### Текст документа

####

Тем самым, он решает спор, возникший много позже. В XVII веке были ужасные богословы, утверждавшие, что Бог повелел то или иное не потому, что это хорошо, а потому, что воля Божия определяет, чему быть плохим, чему — хорошим. Для ясности один из них сказал, что Бог мог повелеть, чтобы мы не любили, а ненавидели друг друга, и ненависть была бы тогда благом, добродетелью. Лучше и благочестивей вообще не верить в Бога и жить без этики, чем иметь такую этику и теологию. Конечно, иудеи не обсуждали этого в абстрактных, философских понятиях. Но они дали правильный ответ. Они знали, что праведен Бог, а не только страх Божий. Сам Господь «любит правду» (10:7), потому что и она, и Он — благи. Тем самым, законам Его присуща некая эмет, «истинность», «действительность», и они крепки, как созданная Им природа.

Псалмопевец говорит об этом лучше меня. «Господи! милость Твоя до небес, истина Твоя до облаков! Правда Твоя, как горы Божьи, и судьбы Твои — бездна великая!» (35: 6-7). Иудей радуется Закону, как радуется тот, кто нащупал твердое дно, или тот, кто вышел из топи на ровную дорогу.

Ведь были и другие дороги, лишенные «истины». Рядом с иудеями жили народы, близкие к ним по крови, исповедовавшие самое гнусное язычество, в котором не было ни красоты греческих мифов, ни мудрости греческой философии. На этом фоне красота Закона особенно выделялась; и этому не мешало, а даже помогало то, что иудеи иногда впадали в такое язычество. Страшные обряды были им соблазном в страшные времена — например, когда напали ассирийцы . Мы, не так давно ожидавшие со дня на день, что страну нашу захватит привычный к жестокости враг, должны их понять. Когда им казалось, что Господь оглох, им хотелось прибегнуть к помощи жутких богов, которые требовали намного больше и, может быть, больше давали. Но если иудей глядел на те обряды в лучший час или сам был лучше, если вспоминал о храмовой проституции и о сожжении детей, его Закон сиял ослепительным светом, он был слаще меда. Если эта метафора нам не по вкусу (мы не так любим сладкое, как древние, у нас вдоволь сахару), сравним Закон со свежей водой, со свежим воздухом после душной комнаты, с ясным утром после страшного сна. Но и тут псалмопевец в псалме 18 сказал гораздо лучше.

####

### Задание
Ответьте на вопросы по тексту о Законе:
1. Что, по словам одного из богословов XVII века, мог повелеть Бог?
2. С чем псалмопевец в псалме 35 сравнивает правду Господа?
3. С чем, помимо меда, предлагается сравнить Закон?
Следующие строки представляют собой самостоятельный материал, не связанный с текстом.

### Исходные данные
####

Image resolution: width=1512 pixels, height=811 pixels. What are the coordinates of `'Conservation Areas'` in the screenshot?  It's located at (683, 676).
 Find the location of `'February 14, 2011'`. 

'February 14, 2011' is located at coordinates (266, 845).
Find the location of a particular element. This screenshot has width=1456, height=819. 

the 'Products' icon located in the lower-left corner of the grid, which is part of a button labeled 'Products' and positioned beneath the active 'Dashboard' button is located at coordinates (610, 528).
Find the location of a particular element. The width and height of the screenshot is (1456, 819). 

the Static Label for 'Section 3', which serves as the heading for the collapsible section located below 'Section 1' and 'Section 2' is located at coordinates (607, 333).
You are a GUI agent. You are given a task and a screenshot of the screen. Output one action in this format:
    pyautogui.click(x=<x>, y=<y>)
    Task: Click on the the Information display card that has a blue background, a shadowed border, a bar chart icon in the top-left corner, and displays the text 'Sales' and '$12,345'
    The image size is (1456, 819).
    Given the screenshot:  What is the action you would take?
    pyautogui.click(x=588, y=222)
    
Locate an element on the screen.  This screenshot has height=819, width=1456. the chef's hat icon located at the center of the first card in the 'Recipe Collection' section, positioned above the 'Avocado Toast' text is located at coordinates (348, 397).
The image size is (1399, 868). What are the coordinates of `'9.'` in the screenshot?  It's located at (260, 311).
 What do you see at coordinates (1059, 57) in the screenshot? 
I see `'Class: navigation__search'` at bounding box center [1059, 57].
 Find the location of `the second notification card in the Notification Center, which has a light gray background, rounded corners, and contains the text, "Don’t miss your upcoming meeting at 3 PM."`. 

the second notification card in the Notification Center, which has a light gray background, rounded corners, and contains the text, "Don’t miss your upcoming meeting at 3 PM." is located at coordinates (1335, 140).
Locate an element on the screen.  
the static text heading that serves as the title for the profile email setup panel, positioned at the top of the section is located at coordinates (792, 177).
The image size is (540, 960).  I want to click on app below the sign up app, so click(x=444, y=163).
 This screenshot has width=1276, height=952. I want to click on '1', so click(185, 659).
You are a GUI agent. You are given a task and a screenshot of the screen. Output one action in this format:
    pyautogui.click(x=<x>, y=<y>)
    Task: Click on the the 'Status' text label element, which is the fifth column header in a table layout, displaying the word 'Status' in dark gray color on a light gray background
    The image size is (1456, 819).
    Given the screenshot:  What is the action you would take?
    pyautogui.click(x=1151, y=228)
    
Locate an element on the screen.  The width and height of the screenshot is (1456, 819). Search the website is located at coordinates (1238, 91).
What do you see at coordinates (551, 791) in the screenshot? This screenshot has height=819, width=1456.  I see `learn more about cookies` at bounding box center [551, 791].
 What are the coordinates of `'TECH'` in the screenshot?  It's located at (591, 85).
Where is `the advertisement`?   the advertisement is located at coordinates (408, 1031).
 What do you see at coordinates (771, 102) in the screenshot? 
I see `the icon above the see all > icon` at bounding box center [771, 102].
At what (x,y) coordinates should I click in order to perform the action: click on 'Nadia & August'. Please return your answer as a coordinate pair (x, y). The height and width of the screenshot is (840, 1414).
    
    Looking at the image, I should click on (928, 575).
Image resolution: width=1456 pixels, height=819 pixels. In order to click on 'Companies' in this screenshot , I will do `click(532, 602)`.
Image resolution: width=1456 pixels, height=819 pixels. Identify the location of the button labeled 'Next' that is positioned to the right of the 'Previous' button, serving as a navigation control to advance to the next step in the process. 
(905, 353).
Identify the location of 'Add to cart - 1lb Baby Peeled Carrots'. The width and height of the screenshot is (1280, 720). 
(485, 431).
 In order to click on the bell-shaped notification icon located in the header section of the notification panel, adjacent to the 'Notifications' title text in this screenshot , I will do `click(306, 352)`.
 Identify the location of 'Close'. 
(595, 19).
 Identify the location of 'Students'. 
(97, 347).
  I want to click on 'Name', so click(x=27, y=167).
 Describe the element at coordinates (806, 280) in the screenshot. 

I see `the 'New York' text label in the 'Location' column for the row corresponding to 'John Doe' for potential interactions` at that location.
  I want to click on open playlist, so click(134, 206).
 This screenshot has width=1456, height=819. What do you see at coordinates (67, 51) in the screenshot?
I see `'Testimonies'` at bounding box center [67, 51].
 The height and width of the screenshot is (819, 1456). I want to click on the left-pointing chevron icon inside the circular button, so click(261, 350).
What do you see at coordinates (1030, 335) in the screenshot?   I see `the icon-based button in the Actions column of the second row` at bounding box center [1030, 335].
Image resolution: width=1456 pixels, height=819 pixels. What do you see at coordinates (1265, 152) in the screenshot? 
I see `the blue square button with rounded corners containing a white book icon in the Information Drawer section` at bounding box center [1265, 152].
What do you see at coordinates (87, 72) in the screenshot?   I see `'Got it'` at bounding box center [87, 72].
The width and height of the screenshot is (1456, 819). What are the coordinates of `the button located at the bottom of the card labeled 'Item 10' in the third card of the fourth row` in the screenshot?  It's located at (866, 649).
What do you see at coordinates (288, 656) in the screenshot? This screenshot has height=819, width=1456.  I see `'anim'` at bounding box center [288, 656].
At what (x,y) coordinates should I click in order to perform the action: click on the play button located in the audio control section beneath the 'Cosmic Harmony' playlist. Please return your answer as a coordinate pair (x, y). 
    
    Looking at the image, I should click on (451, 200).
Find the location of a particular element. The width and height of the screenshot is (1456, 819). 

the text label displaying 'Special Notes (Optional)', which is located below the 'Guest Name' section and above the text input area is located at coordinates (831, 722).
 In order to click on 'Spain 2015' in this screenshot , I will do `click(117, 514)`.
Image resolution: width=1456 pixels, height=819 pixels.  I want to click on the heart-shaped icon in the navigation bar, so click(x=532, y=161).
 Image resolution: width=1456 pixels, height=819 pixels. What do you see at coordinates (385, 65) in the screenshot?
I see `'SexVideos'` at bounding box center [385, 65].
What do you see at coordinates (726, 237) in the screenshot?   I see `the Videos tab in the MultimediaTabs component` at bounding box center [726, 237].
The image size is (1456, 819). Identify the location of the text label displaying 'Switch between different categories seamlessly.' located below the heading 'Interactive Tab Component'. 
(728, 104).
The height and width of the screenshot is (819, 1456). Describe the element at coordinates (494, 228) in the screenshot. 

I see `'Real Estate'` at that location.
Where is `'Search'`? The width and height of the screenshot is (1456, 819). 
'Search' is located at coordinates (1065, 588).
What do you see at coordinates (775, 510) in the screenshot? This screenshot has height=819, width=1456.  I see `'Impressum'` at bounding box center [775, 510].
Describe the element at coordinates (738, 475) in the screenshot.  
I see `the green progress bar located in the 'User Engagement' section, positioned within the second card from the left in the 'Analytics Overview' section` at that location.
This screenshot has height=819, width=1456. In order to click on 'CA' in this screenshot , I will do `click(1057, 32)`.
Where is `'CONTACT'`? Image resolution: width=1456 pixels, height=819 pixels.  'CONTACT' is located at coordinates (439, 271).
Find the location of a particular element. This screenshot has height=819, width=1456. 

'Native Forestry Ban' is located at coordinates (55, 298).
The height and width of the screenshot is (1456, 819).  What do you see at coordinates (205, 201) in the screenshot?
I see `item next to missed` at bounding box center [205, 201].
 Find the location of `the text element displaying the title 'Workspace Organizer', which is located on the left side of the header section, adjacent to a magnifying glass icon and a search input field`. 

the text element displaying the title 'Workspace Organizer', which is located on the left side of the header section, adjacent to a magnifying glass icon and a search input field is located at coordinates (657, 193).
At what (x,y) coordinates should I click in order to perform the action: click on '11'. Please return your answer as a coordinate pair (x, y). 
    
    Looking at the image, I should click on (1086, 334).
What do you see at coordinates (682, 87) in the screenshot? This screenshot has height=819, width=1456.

####

### Ответ
1. Бог мог повелеть, чтобы мы не любили, а ненавидели друг друга, и тогда ненависть была бы благом и добродетелью.
2. Правду Господа он сравнивает с горами Божьими.
3. Закон предлагается сравнить со свежей водой, со свежим воздухом после душной комнаты и с ясным утром после страшного сна.